Pressure is ramping up on the government to cancel vocational exams in England this month after exam bodies – including the one that runs BTECs – joined calls for them to be scrapped.
Federation of Awarding Bodies chief executive Tom Bewick has today written to apprenticeships and skills minister Gillian Keegan, in a letter seen by sister title FE Week, urging her and education secretary Gavin Williamson to reconsider plans for the exams to go ahead following the new national lockdown restrictions.
After consulting with “key” members including Pearson, which runs BTECs, as well as OCR and the City & Guilds awarding body, Bewick wrote: “Given the move to the highest coronavirus alert level, and the government’s own statutory guidance for people to ‘stay at home’ in England, we do not feel the ambition of going ahead with the January series is realistic.
“As we found in March, the most severe of lockdown restrictions are not always compatible with conducting assessments in situ, including the many public health and logistical challenges of securing invigilators and assessors.”
Instead, the awarding bodies want students to be issued with centre-assessed grades, as they were last summer, or for exams regulator Ofqual to consult with awarding bodies on other options for assessments to take place.
Prime minister Boris Johnson announced last night that schools and colleges in England should move to remote education for all but vulnerable students and the children of key workers until at least the February half term, amid soaring Covid-19 cases.

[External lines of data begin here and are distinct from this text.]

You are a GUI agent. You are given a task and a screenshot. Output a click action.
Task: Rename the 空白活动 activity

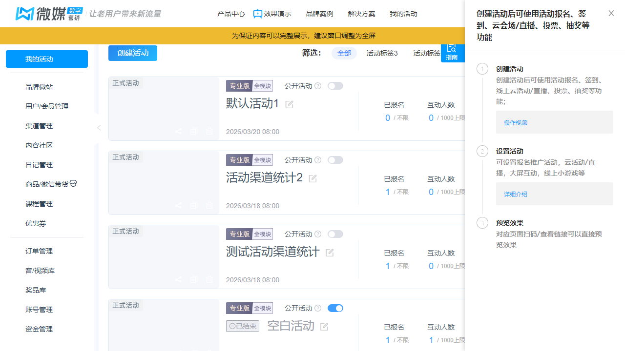point(323,326)
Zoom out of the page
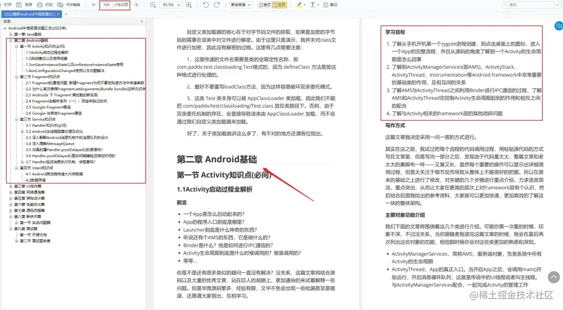This screenshot has width=563, height=310. point(153,6)
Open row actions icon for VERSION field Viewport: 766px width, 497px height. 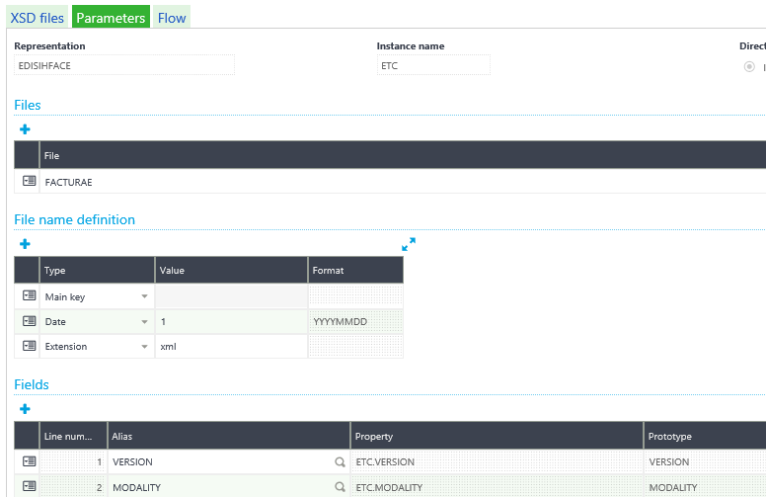[x=28, y=461]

Johnson also announced this summer’s GCSE and A-level exams would be cancelled; however, the Department for Education last night sparked controversy by saying this month’s exams for vocational and technical qualifications – which 135,000 students are set to sit – should go ahead.
Pearson has published a statement which says they are working with the DfE to “to understand the implications” of the government’s decision “and will share any updates as soon as we have them”.

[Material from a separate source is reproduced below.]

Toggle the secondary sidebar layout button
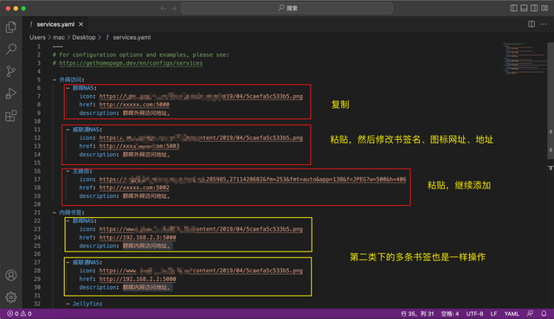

Association of Colleges chief executive David Hughes has also written to Keegan today asking her to make an “urgent” decision to cancel.
He has since spoken with the minister, and reported she was considering her response to the calls for exams to be cancelled.
However, the National Education Union – the country’s largest teachers’ union – has backed the government’s decision.
Mary Bousted, the union’s joint general secretary, told FE Week that “on balance” this is the right decision as exam conditions “are not like classroom conditions” and can be “managed in a socially distanced way”.
She added that “so many young people have been working towards them” and it is therefore “important” for those exams to go ahead.
“There is now also much less footfall on the site because of the lockdown, so exams can be managed in a socially distanced way,” she added.